Emani Sledge
Palindromes is one of those films that just messes with your head from the get-go. It follows Aviva, a young girl dealing with the kind of heavy, impossible stuff that makes you want to laugh, cry, and squirm all at once. The wild thing? Aviva isn’t played by just one actor—she’s played by multiple actors of different ages, races, and even genders, sometimes in the same scene. So, one minute she’s this awkward tween, and the next, she’s a grown woman or a boy, and you’re left questioning what’s real, who’s who, and what the filmmaker’s trying to say (it’s Todd Solondz, so...yeah, it’s weird on purpose).
Anyway, Aviva’s got one dream: she wants to have a baby. She’s obsessed, honestly—like, laser-focused. But her world? Not exactly supportive. Her parents freak out, there’s a mess of adults with way too much baggage, and Aviva gets swept into this bizarre road trip that turns into a dark, twisted fairy tale through America’s underbelly. You meet a cast of characters so offbeat you start to wonder if you’re watching a fever dream—fundamentalist Christians, runaways, awkward family dinners that just go off the rails, and more than a few moments that’ll make you uncomfortable in all the best (and worst) ways.

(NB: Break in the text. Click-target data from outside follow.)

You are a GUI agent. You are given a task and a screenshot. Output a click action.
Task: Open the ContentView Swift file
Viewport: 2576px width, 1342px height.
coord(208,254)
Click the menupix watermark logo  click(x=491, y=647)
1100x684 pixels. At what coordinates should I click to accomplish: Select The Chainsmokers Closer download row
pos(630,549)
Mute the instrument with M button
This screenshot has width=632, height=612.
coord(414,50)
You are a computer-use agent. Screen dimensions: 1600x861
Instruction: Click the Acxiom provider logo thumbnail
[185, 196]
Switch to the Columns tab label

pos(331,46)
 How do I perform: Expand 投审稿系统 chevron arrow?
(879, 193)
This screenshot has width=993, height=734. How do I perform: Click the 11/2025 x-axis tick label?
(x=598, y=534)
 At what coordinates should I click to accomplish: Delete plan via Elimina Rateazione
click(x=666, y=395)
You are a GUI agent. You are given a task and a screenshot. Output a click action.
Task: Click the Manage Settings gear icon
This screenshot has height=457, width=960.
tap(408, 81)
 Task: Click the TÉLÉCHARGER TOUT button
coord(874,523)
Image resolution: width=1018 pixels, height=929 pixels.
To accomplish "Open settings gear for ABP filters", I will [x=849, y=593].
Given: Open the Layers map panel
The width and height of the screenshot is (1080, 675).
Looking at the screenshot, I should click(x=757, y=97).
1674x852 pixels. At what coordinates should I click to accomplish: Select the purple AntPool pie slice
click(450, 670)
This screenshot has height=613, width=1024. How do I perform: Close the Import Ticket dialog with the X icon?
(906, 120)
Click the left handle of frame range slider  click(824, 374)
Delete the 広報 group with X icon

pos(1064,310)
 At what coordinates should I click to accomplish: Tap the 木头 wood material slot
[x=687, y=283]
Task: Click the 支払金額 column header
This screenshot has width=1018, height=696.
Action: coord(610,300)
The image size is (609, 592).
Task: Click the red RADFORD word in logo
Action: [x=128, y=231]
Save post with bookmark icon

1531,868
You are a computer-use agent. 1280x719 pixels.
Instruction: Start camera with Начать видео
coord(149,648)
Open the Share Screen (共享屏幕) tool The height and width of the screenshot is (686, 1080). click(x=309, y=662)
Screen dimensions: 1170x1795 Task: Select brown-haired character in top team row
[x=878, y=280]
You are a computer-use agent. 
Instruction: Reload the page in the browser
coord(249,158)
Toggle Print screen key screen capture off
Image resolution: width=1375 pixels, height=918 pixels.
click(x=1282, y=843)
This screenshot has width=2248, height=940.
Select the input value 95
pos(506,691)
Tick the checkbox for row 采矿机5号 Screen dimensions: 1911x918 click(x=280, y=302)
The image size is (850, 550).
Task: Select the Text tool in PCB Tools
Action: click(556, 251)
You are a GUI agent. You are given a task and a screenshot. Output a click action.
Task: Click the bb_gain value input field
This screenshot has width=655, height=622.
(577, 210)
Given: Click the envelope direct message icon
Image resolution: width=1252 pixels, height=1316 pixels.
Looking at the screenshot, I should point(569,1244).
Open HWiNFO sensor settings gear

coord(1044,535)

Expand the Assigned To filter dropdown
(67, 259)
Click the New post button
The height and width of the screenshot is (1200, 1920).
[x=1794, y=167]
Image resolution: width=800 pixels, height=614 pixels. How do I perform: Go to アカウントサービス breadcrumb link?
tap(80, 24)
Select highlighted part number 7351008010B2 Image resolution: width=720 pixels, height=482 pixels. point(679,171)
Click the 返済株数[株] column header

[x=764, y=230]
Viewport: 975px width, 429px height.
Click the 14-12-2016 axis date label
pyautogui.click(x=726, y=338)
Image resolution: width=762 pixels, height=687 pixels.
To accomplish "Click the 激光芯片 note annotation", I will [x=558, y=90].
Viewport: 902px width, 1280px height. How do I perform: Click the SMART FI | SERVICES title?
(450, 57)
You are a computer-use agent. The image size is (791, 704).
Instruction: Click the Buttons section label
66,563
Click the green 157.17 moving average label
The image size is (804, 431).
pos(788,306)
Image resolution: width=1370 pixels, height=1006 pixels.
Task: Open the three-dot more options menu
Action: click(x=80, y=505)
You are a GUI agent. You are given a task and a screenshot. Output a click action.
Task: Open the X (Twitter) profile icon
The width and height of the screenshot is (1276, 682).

It’s got this biting humor, but there’s always something sad lurking underneath. Todd Solondz doesn’t really pull any punches with the themes—think abortion, religion, identity, all tangled up together. The whole thing is unsettling, a little bit absurd, and strangely hypnotic. If you’re in the mood for a movie that’s as challenging as it is unique, Palindromes is a wild ride.